To be done - Return every line of the items below verbatim, omitting the pictures.

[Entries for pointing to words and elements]
-*-

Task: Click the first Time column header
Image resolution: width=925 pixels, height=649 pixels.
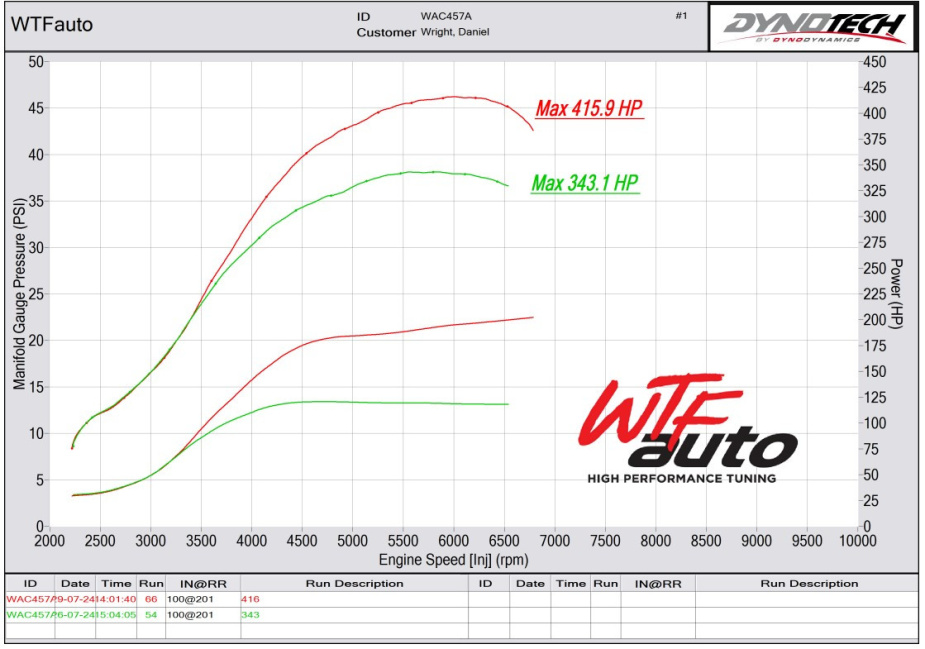Action: coord(116,583)
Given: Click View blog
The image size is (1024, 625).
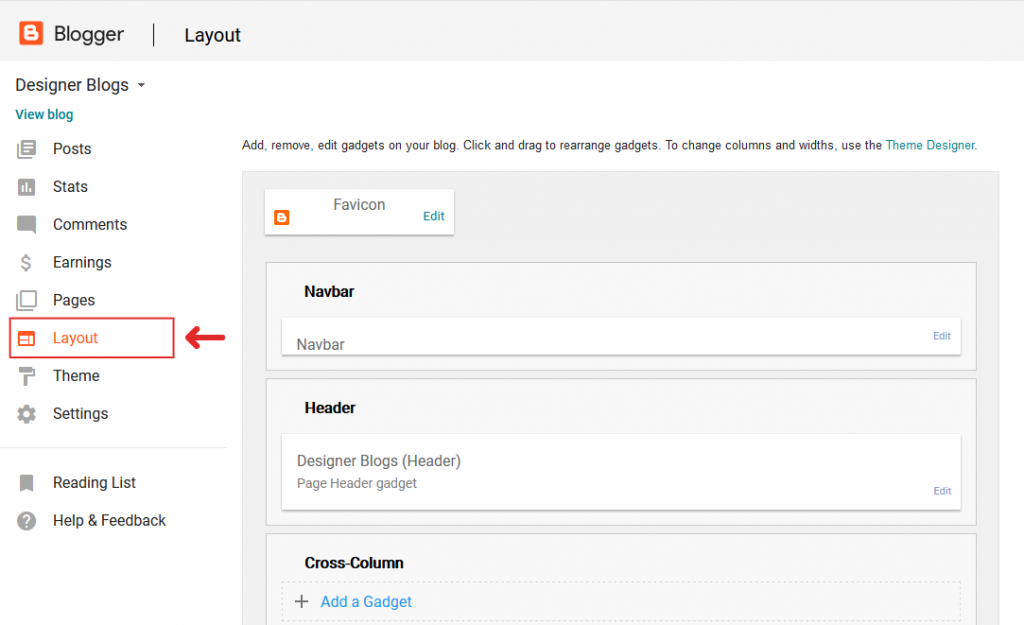Looking at the screenshot, I should tap(44, 114).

-*-

Solution below -
Task: Click the first Time column header
Image resolution: width=925 pixels, height=649 pixels.
Action: coord(116,583)
Given: Click View blog
The image size is (1024, 625).
Looking at the screenshot, I should tap(44, 114).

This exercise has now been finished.